[Opening DATASET section]

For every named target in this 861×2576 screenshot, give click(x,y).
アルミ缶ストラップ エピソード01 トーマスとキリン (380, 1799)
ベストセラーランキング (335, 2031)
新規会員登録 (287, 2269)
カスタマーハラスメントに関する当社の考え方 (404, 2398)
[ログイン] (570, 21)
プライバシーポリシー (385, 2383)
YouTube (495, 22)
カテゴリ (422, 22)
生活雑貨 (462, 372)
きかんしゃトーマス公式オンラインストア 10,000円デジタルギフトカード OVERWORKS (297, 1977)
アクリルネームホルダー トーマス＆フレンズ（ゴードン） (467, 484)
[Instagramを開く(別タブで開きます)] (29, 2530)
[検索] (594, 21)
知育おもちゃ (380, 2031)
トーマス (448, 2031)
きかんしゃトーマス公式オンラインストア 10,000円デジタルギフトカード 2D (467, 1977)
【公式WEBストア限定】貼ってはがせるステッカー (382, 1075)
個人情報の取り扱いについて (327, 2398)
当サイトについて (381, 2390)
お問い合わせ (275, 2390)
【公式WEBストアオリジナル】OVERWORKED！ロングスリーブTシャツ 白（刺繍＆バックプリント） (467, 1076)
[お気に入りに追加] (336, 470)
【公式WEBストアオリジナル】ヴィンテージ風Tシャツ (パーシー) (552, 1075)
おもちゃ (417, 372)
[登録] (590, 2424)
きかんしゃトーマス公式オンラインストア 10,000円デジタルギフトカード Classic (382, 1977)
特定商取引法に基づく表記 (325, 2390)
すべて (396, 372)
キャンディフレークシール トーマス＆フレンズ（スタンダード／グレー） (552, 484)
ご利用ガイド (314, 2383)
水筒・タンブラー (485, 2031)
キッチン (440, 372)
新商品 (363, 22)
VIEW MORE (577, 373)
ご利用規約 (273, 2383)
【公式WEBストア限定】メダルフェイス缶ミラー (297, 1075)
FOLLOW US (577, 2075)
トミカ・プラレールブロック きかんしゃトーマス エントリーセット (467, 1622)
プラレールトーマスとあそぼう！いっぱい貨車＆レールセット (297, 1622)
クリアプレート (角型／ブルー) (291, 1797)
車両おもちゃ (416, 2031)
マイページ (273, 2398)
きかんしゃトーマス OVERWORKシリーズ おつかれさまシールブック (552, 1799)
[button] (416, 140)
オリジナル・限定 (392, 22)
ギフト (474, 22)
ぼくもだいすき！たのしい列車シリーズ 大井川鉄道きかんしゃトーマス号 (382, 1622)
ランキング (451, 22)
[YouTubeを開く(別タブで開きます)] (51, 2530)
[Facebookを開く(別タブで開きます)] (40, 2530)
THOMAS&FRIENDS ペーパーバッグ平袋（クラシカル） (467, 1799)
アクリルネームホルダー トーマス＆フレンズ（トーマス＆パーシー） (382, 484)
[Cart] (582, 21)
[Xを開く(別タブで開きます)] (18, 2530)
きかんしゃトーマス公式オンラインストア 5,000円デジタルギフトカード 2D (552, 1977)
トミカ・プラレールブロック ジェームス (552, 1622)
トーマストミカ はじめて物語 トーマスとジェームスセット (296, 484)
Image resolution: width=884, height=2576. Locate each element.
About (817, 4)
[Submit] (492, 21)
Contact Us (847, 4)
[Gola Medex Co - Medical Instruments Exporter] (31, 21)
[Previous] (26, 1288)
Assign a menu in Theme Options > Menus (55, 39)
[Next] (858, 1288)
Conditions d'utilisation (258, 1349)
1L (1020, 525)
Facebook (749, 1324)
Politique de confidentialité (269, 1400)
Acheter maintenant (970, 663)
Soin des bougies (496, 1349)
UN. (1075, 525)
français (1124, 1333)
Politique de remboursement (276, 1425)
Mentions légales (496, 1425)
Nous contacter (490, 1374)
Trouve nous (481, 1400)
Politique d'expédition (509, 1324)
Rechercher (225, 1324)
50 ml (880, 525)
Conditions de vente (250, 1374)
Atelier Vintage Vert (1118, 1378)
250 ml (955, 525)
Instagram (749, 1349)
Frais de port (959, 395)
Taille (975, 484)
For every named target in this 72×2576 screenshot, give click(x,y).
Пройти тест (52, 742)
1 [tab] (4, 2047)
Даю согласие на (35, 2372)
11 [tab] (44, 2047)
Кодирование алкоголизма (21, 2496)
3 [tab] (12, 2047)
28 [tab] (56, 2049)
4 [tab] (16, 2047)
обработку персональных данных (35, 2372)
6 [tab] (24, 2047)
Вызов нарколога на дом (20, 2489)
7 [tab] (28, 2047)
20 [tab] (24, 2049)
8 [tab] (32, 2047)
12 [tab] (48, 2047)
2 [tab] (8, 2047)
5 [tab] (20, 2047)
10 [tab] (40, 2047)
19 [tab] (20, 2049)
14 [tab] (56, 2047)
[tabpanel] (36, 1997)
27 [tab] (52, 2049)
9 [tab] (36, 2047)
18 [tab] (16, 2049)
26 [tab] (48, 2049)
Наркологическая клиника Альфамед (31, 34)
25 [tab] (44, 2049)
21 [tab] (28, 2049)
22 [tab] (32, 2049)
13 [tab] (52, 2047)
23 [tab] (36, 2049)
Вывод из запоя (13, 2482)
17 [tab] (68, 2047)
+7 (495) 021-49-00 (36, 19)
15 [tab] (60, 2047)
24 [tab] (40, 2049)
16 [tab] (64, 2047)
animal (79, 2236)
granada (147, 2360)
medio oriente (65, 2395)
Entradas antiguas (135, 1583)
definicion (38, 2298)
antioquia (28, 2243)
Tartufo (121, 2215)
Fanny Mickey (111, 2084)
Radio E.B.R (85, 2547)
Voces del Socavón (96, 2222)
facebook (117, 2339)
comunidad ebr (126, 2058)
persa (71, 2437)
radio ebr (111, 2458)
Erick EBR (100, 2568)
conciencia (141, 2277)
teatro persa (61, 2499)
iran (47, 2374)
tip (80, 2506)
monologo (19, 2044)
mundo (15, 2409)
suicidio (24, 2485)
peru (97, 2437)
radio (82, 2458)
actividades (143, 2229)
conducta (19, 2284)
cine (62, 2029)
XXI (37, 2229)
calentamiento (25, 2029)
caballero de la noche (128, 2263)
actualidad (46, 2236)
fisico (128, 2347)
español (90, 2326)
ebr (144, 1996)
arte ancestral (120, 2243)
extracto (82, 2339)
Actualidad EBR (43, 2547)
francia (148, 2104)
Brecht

[Closing DATASET section]

Filter the lines above so that only those with the string "フレンズ" remain, then copy them.

▸ SOLUTION FOR THIS TASK
アクリルネームホルダー トーマス＆フレンズ（ゴードン） (467, 484)
キャンディフレークシール トーマス＆フレンズ（スタンダード／グレー） (552, 484)
アクリルネームホルダー トーマス＆フレンズ（トーマス＆パーシー） (382, 484)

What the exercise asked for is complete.